The unusual name of "Potosi" comes from a South American Indian word meaning "place of much noise", and through the years the historic town has been the home of hardy pioneers who made "much noise" in Missouri and throughout the American West.
The original Potosi was a 16th Century Spanish silver find in Bolivia - a fabulous mountain of silver ore named by the Indians from the noises of the volcanic activity in the area. Through the centuries, into Mexico and into North America, the name "Potosi" became generic in meaning a "bonanza" of "El Dorado", and, wherever found, is always associated with mining activities - and hopes of riches.
Moses Austin, in 1813, laid out his town of Potosi as the county seat for the new County of Washington. In 1826 it and the French mining camp of Mine Au Breton, just south across the creek, were incorporated under the single name "Potosi".
Potosi was considered in the Missouri Territorial Legislature as the site of Missouri's temporary capital - losing by only one vote to St.

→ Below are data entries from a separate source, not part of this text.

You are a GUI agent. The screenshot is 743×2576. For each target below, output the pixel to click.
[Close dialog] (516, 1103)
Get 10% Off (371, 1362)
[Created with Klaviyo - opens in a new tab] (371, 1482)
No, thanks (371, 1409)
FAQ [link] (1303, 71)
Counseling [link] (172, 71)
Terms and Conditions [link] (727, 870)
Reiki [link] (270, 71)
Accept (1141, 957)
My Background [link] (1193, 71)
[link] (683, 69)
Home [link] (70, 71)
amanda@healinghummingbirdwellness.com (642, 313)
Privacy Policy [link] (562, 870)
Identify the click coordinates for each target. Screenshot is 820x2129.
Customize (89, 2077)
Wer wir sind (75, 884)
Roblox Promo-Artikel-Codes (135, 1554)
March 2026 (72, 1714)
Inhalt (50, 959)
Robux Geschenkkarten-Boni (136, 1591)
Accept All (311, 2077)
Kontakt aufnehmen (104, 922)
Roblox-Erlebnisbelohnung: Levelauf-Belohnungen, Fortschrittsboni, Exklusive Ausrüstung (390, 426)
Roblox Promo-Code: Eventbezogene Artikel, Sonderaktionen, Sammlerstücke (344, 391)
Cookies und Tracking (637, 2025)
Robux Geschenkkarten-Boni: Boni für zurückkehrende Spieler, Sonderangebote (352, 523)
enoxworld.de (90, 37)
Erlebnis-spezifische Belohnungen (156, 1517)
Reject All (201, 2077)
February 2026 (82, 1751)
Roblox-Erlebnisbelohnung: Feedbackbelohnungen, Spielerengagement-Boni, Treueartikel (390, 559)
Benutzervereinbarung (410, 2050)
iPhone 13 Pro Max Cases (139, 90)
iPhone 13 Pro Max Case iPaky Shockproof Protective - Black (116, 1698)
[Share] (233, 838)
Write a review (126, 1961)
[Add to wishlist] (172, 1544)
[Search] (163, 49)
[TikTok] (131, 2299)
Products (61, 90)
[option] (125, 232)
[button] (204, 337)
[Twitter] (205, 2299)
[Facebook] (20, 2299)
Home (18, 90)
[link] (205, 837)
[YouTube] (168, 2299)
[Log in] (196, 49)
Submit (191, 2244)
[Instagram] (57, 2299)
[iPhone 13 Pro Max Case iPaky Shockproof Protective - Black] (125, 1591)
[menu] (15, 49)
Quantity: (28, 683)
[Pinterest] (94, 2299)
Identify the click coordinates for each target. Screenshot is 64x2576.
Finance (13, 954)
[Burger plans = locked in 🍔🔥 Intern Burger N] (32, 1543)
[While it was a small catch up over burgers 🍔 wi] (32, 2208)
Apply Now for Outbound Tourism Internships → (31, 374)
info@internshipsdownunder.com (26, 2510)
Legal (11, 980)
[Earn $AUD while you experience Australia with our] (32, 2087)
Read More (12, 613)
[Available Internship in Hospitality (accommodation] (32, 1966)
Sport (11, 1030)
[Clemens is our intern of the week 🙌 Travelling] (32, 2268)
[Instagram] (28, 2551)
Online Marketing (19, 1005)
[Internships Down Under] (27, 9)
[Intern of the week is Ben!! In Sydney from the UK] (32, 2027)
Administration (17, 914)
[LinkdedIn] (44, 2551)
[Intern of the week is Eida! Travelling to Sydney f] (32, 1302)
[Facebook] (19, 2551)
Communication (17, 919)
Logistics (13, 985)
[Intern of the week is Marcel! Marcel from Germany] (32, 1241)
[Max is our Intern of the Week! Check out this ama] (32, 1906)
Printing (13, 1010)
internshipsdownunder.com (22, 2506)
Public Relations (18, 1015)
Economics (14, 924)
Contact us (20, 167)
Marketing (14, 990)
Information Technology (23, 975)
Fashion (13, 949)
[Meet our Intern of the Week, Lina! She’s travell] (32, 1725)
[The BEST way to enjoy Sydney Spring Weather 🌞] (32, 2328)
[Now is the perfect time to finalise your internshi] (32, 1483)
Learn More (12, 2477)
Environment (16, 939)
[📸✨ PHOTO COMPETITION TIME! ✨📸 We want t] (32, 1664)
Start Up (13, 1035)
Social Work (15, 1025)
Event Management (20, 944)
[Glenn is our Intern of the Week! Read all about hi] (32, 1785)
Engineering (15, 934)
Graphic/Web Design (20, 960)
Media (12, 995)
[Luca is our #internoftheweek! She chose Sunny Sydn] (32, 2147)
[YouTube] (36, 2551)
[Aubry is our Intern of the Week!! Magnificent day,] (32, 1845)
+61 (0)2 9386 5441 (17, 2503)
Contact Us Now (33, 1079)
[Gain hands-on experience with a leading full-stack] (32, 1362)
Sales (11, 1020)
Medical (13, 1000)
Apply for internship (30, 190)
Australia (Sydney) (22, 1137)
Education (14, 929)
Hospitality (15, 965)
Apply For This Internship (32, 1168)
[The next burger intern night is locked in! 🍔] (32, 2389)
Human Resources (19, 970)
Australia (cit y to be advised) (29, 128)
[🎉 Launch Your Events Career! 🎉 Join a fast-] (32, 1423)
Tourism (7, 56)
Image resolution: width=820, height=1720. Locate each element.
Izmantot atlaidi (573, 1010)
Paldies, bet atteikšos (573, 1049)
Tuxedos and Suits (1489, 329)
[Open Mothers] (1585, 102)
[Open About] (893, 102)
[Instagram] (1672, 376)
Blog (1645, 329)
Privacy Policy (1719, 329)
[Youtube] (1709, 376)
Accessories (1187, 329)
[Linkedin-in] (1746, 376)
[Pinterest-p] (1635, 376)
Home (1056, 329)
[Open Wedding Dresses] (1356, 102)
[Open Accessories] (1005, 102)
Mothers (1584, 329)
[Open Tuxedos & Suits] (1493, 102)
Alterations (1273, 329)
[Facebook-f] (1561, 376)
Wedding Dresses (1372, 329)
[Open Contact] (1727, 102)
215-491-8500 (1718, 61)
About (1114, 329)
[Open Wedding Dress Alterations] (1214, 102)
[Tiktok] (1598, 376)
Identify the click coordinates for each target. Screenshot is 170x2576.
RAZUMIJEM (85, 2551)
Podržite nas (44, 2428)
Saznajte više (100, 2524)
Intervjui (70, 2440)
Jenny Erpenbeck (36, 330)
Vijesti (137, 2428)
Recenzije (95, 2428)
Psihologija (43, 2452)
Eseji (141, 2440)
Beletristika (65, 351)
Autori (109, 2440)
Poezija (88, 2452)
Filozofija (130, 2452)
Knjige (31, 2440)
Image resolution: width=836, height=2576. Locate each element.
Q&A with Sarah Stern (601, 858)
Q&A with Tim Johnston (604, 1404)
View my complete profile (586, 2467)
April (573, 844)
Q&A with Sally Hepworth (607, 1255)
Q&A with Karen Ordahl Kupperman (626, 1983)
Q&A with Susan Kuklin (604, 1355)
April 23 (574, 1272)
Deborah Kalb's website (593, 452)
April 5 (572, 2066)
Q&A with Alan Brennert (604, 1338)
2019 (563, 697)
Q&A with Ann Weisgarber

Charles - and in the years that passed continued as a colorful center of an area that produced Missouri's first Black Architect; a psychic who wrote novels on a Ouija board; and the first man to deliver beer in an airplane.
In its more than two centuries, since the French first set their mining stakes in the beautiful creek valley, the town has continued as one of Missouri's more memorable ones, and a place which, through its continued beauty and historic significance has continued to make "much noise".